The base tables must be simple. Views, materialized views, inheritance parent tables, partitioned tables, partitions, and foreign tables can not be used.
The targetlist cannot contain system columns, columns whose name starts with `__ivm_`.
Logical replication is not supported, that is, even when a base table at a publisher node is modified, IMMVs at subscriber nodes defined on these base tables are not updated.
When the `TRUNCATE` command is executed on a base table, nothing is changed on the IMMV.
## Notes
### DISTINCT
`DISTINCT` is allowed in IMMV's definition queries. Suppose an IMMV defined with DISTINCT on a base table containing duplicate tuples. When tuples are deleted from the base table, a tuple in the view is deleted if and only if the multiplicity of the tuple becomes zero. Moreover, when tuples are inserted into the base table, a tuple is inserted into the view only if the same tuple doesn't already exist in it.

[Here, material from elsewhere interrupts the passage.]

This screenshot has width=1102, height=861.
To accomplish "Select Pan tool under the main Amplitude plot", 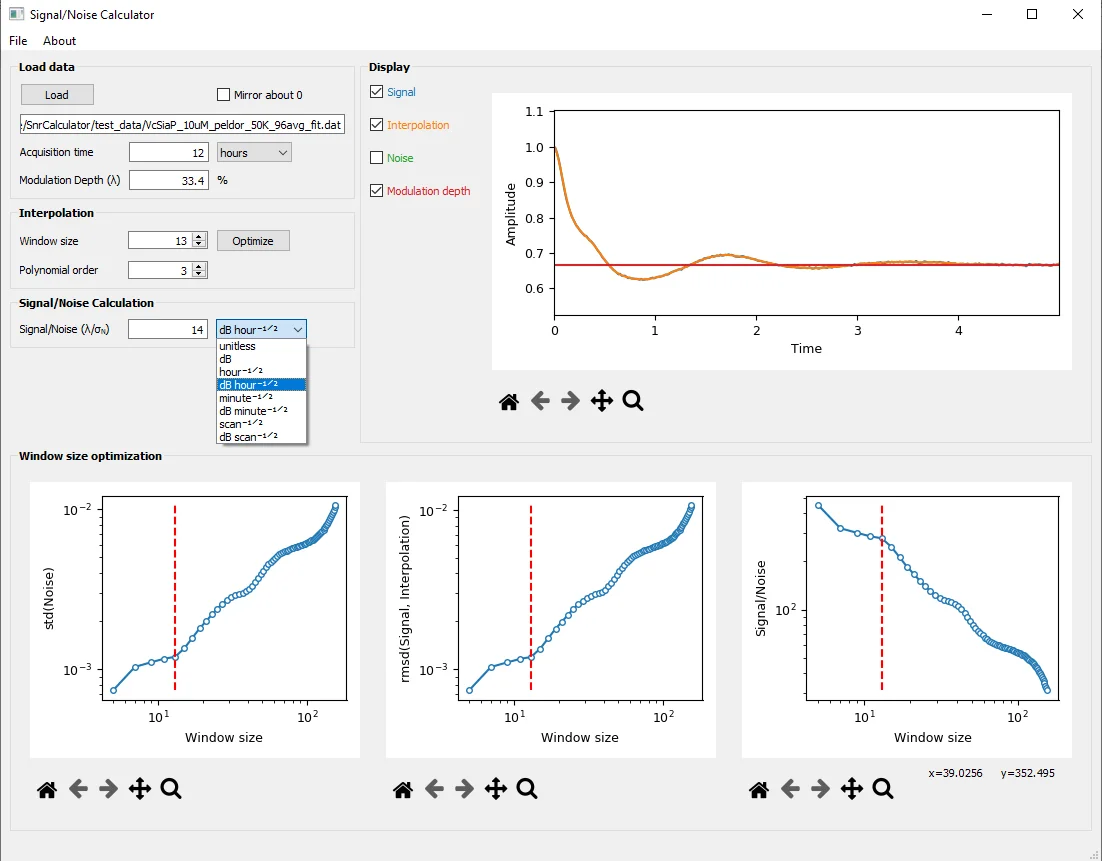I will [x=602, y=401].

Physically, an IMMV defined with `DISTINCT` contains tuples after eliminating duplicates, and the multiplicity of each tuple is stored in a extra column named `__ivm_count__` that is added when such IMMV is created.
### Concurrent Transactions
Suppose an IMMV is defined on two base tables and each table was modified in different a concurrent transaction simultaneously. In the transaction which was committed first, the IMMV can be updated considering only the change which happened in this transaction. On the other hand, in order to update the IMMV correctly in the transaction which was committed later, we need to know the changes occurred in both transactions. For this reason, `ExclusiveLock` is held on an IMMV immediately after a base table is modified in `READ COMMITTED` mode to make sure that the IMMV is updated in the latter transaction after the former transaction is committed. In `REPEATABLE READ` or `SERIALIZABLE` mode, an error is raised immediately if lock acquisition fails because any changes which occurred in other transactions are not be visible in these modes and IMMV cannot be updated correctly in such situations. However, as an exception if the IMMV has only one base table, the lock held on the IMMV is `RowExclusiveLock`.
### Row Level Security
If some base tables have row level security policy, rows that are not visible to the materialized view's owner are excluded from the result. In addition, such rows are excluded as well when views are incrementally maintained. However, if a new policy is defined or policies are changed after the materialized view was created, the new policy will not be applied to the view contents. To apply the new policy, you need to recreate IMMV.